According to the authors, the two types of laughter have different facial expressions and neurological pathways.
The frontal cortex’s voluntary premotor regions regulate non-Duchenne laughter, which is assumed to be originating from the brain stem and limbic system. The brain stem and limbic system oversee emotions and are believed to be involved in planning movements for Duchenne laughter.
Because the brain pathways are so distinct, some types of facial paralysis only impact one or the other circuit.
Wilson and Gervais contend that the two types of laughing and the brain processes underlying them developed independently. Spontaneous laughing shares characteristics with animal vocalizations and has its origins in the games played by early primates. Controlled laughing might have developed later, along with casual banter, scorn, and mockery in social interactions.
The authors contend that in the end, human biological and cultural evolution underwent several stages before they gradually appropriated and developed primate laughing. Duchenne laughing and protohumor established the foundation for humour in all its most intricate dimensions as well as for new roles when later predecessors had more advanced cognitive and social capacities. At that point, non-Duchenne laughing and its sinister side also emerged. It became more calculated, strategic, and even offensive and derisory.

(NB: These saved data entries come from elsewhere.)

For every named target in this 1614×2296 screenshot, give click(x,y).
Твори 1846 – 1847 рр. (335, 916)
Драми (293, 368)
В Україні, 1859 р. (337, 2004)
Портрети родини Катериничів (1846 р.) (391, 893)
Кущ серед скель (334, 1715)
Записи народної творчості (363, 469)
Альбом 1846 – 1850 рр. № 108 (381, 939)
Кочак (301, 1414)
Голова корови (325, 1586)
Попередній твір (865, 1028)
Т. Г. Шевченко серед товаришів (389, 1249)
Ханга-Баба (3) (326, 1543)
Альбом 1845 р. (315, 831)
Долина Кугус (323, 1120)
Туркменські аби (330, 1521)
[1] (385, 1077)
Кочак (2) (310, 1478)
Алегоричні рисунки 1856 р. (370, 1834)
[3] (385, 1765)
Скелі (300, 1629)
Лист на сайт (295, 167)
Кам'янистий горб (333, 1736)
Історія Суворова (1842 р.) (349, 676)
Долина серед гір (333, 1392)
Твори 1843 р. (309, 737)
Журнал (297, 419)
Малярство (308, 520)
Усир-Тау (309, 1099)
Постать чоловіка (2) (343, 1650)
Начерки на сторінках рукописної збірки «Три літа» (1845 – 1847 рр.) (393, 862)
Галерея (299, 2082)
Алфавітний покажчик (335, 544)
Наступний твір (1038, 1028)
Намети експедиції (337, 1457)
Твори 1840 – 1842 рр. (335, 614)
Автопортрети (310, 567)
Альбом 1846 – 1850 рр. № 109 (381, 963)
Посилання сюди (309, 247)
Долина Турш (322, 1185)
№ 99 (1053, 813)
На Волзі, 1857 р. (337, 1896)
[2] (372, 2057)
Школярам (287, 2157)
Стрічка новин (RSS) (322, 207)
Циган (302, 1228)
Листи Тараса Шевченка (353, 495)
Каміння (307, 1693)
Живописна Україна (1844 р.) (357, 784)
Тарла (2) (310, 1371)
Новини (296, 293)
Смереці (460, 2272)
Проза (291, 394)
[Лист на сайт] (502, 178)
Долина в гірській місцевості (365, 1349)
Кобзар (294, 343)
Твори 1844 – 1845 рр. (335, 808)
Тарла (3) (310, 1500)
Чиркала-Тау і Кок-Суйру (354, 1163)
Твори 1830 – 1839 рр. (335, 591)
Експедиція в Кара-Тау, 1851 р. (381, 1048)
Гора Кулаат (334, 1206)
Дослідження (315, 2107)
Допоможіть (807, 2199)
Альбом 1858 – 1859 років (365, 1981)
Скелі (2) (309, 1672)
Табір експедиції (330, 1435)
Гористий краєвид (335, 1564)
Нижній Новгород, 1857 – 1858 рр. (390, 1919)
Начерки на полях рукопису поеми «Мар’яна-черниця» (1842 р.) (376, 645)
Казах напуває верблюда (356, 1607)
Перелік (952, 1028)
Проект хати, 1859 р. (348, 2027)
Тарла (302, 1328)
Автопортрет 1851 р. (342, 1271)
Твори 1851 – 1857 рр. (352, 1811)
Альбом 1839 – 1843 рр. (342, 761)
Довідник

The Gelotology of Laughter
Gelotology is the study of both psychological and physiological aspects of humour and laughter. Many of its proponents support using laughter as a therapeutic tool in alternative medicine. Stanford University professor William Fry established the discipline of study. This study proposes main three forms of therapies:
- Humour and Laughter Therapy: To promote spontaneous discussion of the patient’s own amusing experiences, humour and laughter therapy involves the use of humorous resources like books, programmes, movies, or anecdotes. One can give this either privately or publicly. A clinician facilitates the process. Patients and medical providers may also use it in discussions.
- Laughter Meditation: Traditional meditation and laughter meditation are comparable. However, through a three-stage process of stretching, deliberate laughing, and a period of silent meditation, it is the laughter that concentrates the person to focus on the present. In a group environment, people sometimes do it.
- Laughter Yoga: Laughter Yoga is a workout that combines breathing, yoga, and methods of stretching with laughter. It is relatively like regular yoga. A trained person leads a series of laughter exercises over the course of 30 to 45 minutes in the structured approach. It is a complementary or preventative form of therapy.